W czasach mojej młodości niektórzy lekarze też wydawali przedpoborowym fałszywe zaświadczenia. Jednak wtedy chodziło o to, aby chłop potężny jak byk, zdrowy jak ryba, nie poszedł do wojska. Dzisiaj odwrotnie - cherlak chciałby przywdziać mundur. Nagły wzrost patriotyzmu? Nie sądzę, raczej pauperyzacja; trudno o pracę, mieszkania drogie, a wojsko zapewnia dach nad głową, łach na grzbiecie i jakieś tam pieniądze. Pewne znaczenie może mieć też egzotyka służby wojskowej. Armia nie kojarzy się już z długimi szynelami, butami podkutymi żelaznymi ćwiekami i onucami.
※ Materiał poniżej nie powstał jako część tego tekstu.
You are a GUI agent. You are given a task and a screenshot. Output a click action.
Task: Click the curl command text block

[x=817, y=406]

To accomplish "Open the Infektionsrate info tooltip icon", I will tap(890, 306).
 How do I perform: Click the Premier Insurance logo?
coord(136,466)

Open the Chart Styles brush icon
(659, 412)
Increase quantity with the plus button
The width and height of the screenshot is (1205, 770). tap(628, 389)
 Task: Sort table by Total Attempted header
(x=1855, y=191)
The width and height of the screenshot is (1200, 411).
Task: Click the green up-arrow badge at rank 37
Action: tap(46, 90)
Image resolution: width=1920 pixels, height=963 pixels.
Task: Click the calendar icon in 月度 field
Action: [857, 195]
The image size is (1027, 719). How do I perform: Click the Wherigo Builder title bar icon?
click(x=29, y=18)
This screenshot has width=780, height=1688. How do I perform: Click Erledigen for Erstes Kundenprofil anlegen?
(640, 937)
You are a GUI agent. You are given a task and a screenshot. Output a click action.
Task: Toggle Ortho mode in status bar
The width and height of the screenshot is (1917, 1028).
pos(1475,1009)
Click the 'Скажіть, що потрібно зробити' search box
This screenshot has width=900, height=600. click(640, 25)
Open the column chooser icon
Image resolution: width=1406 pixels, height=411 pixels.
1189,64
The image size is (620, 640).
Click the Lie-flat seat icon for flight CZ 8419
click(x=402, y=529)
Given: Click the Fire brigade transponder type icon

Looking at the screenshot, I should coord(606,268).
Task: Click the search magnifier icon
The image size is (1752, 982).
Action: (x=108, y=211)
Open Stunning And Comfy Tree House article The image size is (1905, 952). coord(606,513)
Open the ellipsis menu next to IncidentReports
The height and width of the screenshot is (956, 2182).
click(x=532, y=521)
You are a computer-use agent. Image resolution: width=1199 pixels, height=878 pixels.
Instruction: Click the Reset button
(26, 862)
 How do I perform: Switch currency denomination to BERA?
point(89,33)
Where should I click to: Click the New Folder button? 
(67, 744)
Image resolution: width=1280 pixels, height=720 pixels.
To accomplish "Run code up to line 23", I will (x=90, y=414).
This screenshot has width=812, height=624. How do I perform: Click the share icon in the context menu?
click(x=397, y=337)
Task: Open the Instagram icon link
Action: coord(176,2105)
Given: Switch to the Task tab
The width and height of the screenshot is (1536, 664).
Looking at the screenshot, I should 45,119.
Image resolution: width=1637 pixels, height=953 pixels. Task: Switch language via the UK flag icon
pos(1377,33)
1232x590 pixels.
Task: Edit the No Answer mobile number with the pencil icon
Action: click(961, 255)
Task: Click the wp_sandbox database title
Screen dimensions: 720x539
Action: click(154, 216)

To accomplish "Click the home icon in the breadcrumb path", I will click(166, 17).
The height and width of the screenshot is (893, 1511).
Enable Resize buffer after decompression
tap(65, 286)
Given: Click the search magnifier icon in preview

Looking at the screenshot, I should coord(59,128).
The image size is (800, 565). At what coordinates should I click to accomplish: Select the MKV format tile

Młodego człowieka z kompleksem Rambo mogą przyciągać ładne obrazki z ćwiczeń i z egzotycznych misji...
Jednak ten tydzień minął dla mnie pod znakiem ortografii, a raczej próby zamachu na ortografię. W telewizorze zobaczyłem staruszka o wyglądzie faceta z ideą nadwartościową, byłego pracownika jakiegoś kuratorium, który dziarsko postulował pozbycie się "ó", "rz", "ch" - żeby było łatwiej.
Łatwiej będzie też wtedy, gdy nie będziemy zmuszeni szukać wc, a oddawanie moczu pod ścianę stanie się normą. (Nawiasem mówiąc, ktoś opowiadał mi kiedyś o wywieszce w bieszczadzkiej knajpie - "Oddawanie moczu pod ścianą wzbronione") W telewizorze wszyscy wypowiadali się na temat ortografii, nawet uczniowie, którzy - może z pobudek oportunistycznych - twierdzili, że są przeciwko reformie.
Ostatni raz polską ortografię reformowaliśmy jeszcze przed wojną. Reformy nie zauważył "Ilustrowany Kurier Codziennny", z przekorą stosując dawne zasady, w końcu i on zrezygnował. Także przed wojną byli bardziej radykalni reformatorzy (reformatoży?) - futuryści ze swoim słynnym "Nożem w bżuhu". O nich koledzy z telewizji nawet się nie zająknęli, widocznie historia literatury jest dla nich wielką niewiadomą. A sam pomysł? Idiotyczny, ale ponieważ wszystko, co idiotyczne, ma szansę na realizację, może doczekamy się czasów, w których każdy będzie pisał tak, jak słyszy. Już tak pisze znaczna część autorów napływających do redakcji elektronicznych listów. W pszyszłości, jak pszypusczam, fszystko bendzie możliwe - żeby było łatfiej i pszyjemniej.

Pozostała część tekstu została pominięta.